[Selected text]:

Microsoft's Windows Defender antimalware targets scareware apps

Microsoft's Windows Defender antimalware targets scareware apps
The sad story of Windows DefenderImage: IDG

Windows Defender, built into every Windows 10 PC, is considered the bare minimum for securing your PC from viruses and malware. (See where it ranked against the competition in our comprehensive antivirus roundup.) On Thursday Microsoft announced that Windows Defender has expanded its role into preventing “scareware” optimization apps that use the hard sell to warn you of dangers to your PC.

Microsoft has always had an uneasy relationship with optimization programs, which purport to clean up your PC from unwanted junk, potential spyware, and more. “While Microsoft does not endorse the use of these tools with Windows, we do not view them as unwanted or malicious,” the company said in 2016.

At the time, Microsoft began blocking optimizer or cleaner apps that didn’t spell out what they did, in part to prevent customers from paying for something that they didn’t understand. (Typically “cleaner” apps will scan your PC, uncover what they consider to be errors, and offer a paid version to rectify the situation. But “innocent” temporary Windows files were sometimes swept up in the scan, to Microsoft’s annoyance.)

[Information supplied]:
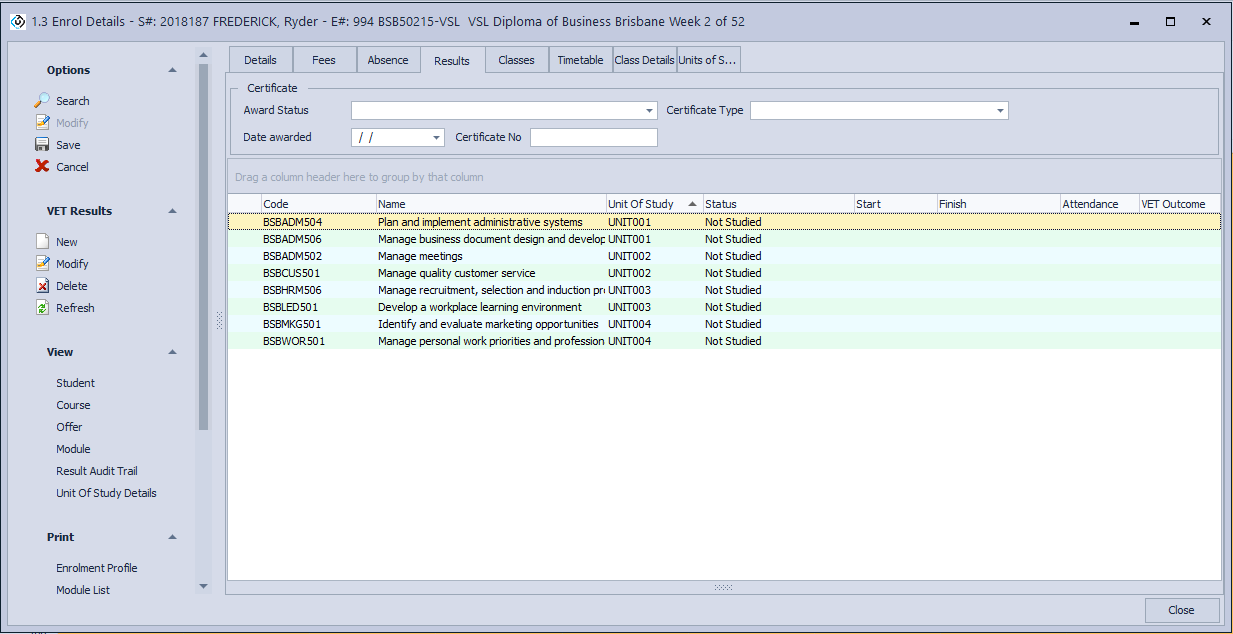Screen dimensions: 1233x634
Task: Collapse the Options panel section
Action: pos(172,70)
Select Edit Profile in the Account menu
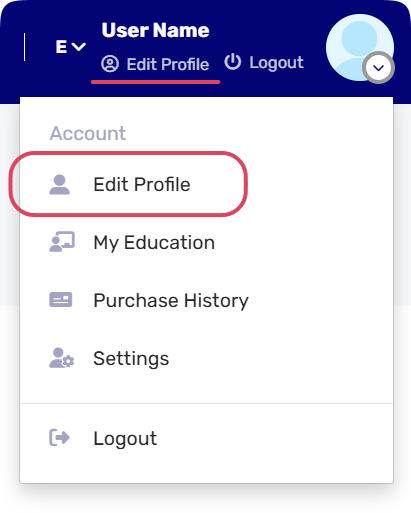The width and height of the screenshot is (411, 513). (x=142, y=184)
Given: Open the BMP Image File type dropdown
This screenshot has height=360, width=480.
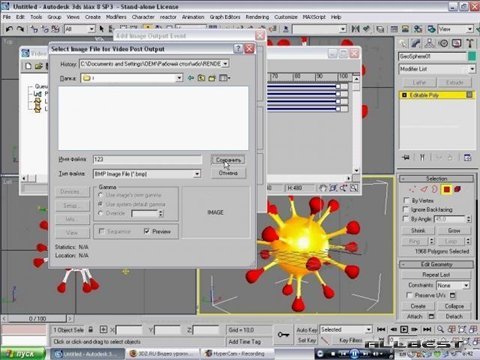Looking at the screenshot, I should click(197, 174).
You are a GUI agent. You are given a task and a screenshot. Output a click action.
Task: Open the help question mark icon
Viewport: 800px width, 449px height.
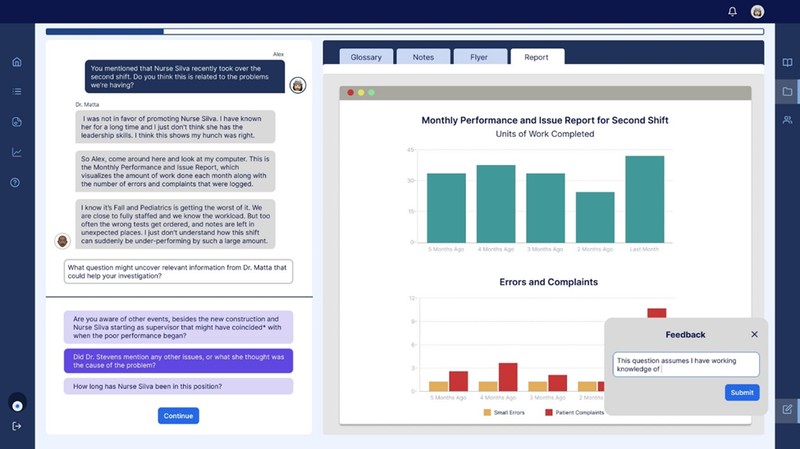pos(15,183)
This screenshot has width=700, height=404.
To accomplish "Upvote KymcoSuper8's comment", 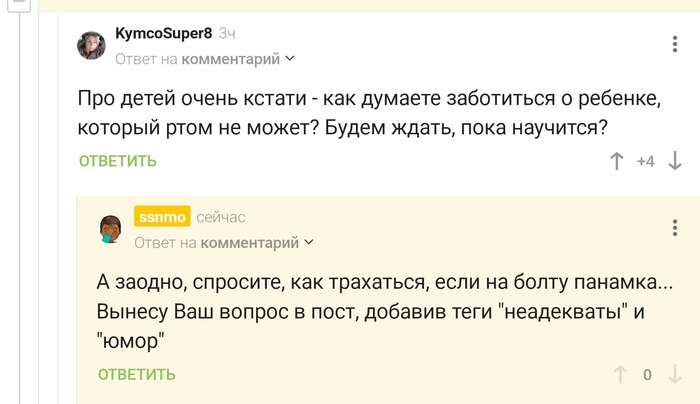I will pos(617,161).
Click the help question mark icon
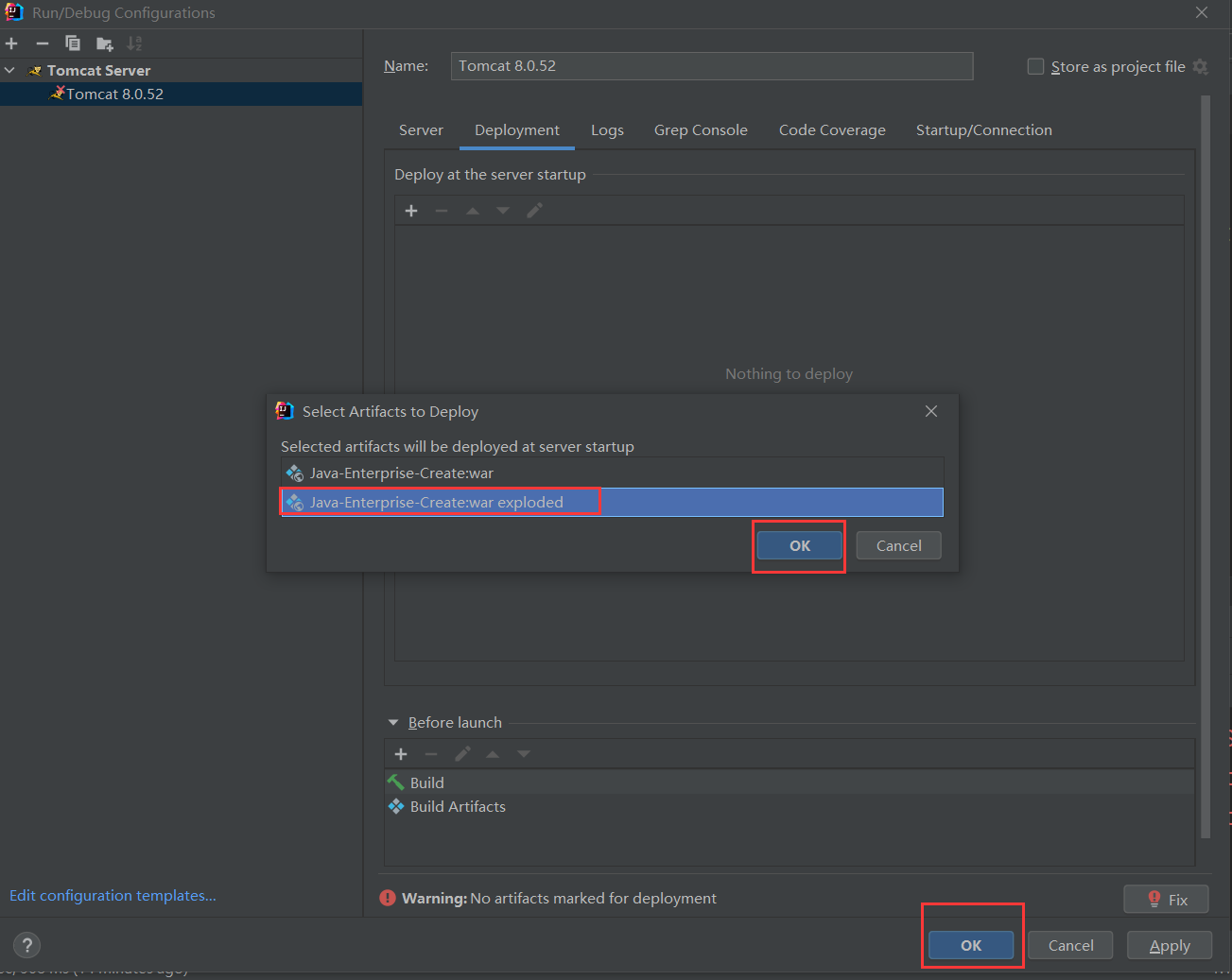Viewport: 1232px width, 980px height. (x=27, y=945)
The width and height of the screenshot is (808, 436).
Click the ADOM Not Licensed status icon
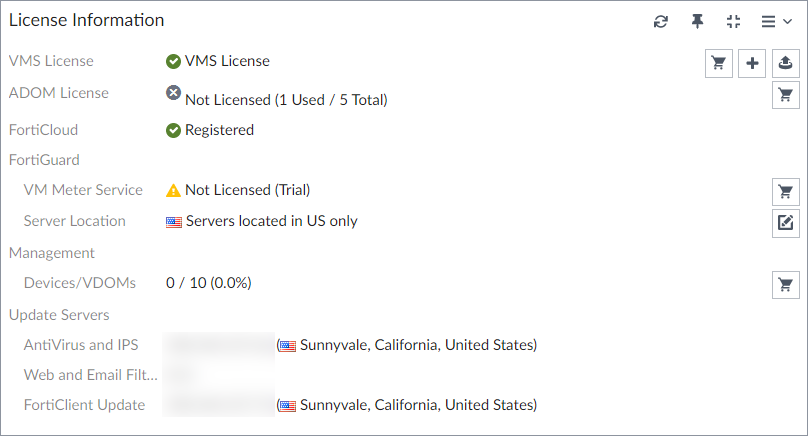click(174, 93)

* * *

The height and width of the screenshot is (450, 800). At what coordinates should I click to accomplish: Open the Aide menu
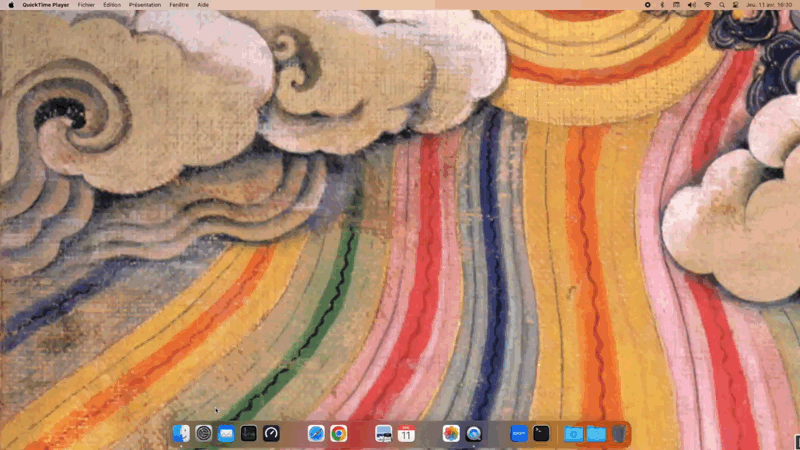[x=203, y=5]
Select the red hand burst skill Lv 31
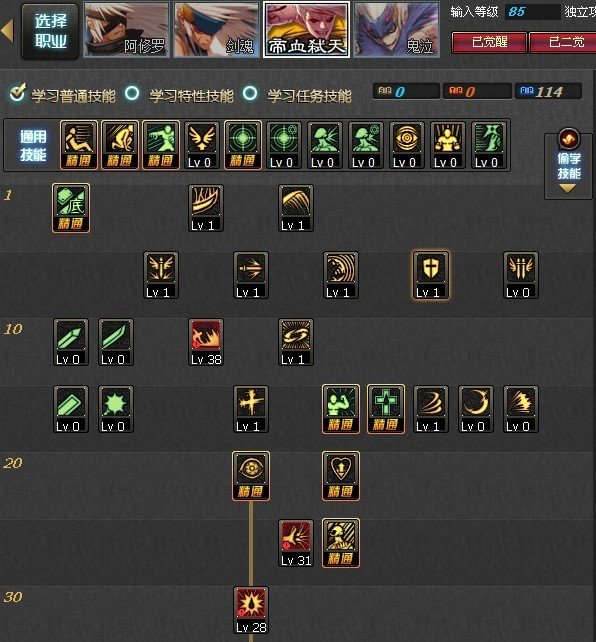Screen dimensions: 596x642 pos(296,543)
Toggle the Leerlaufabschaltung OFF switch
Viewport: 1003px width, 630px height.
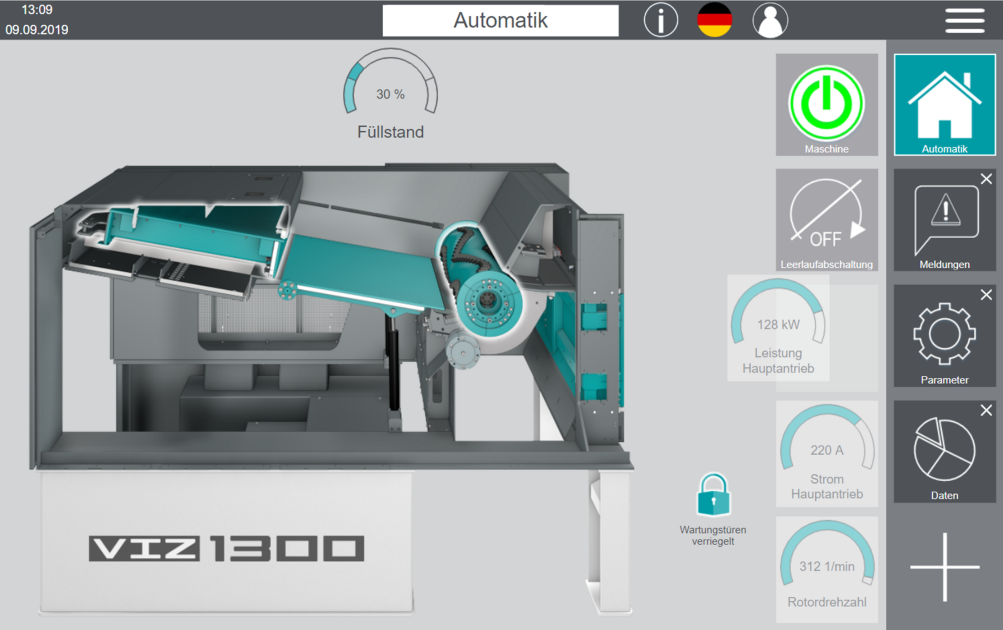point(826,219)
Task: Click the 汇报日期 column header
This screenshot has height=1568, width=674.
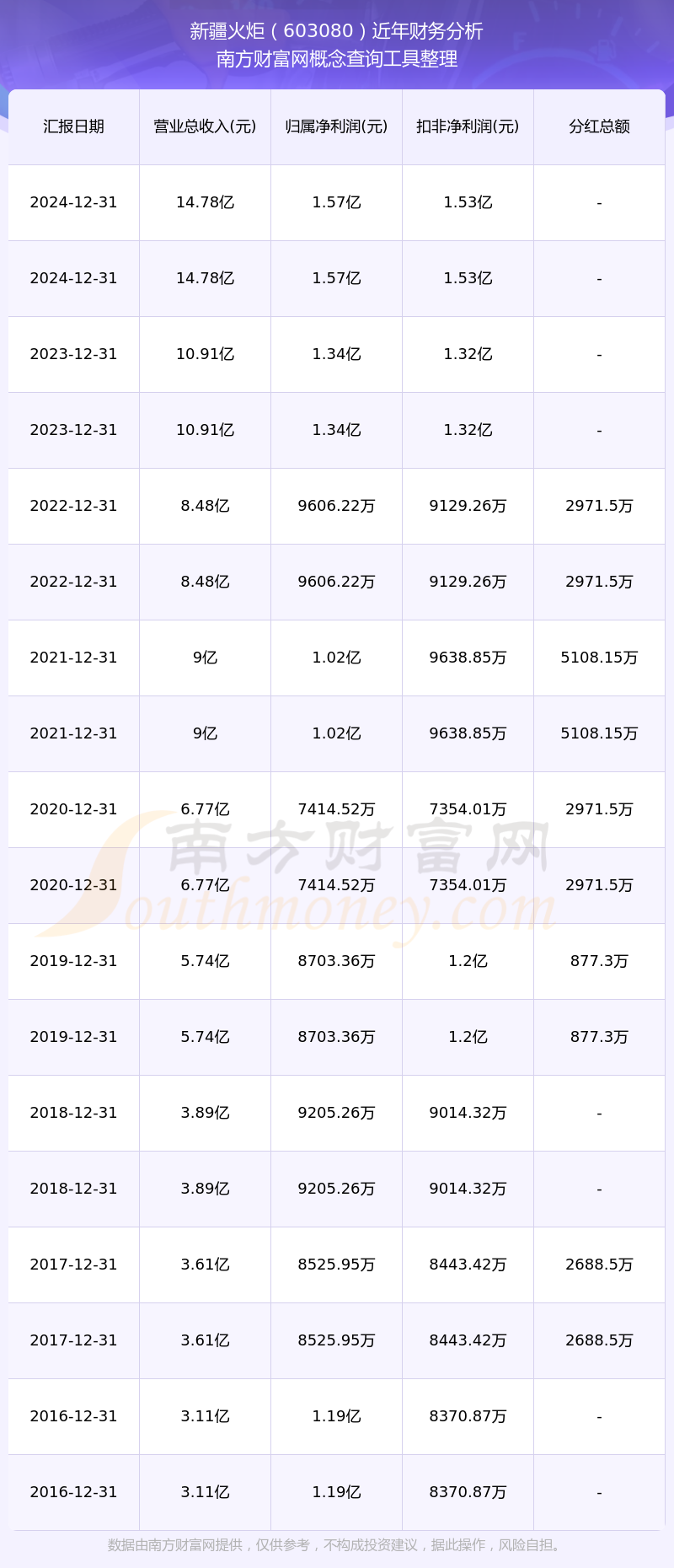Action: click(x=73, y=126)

[Prompt 1]: Return the passage of the Windows Defender article between "Windows Defender, built" and "to your PC.", inclusive.
[Prompt 2]: In the Windows Defender article, what kind of apps did Microsoft begin blocking in 2016?

[Response area 1]:
Windows Defender, built into every Windows 10 PC, is considered the bare minimum for securing your PC from viruses and malware. (See where it ranked against the competition in our comprehensive antivirus roundup.) On Thursday Microsoft announced that Windows Defender has expanded its role into preventing “scareware” optimization apps that use the hard sell to warn you of dangers to your PC.

[Response area 2]: Optimizer or cleaner apps that didn't spell out what they did.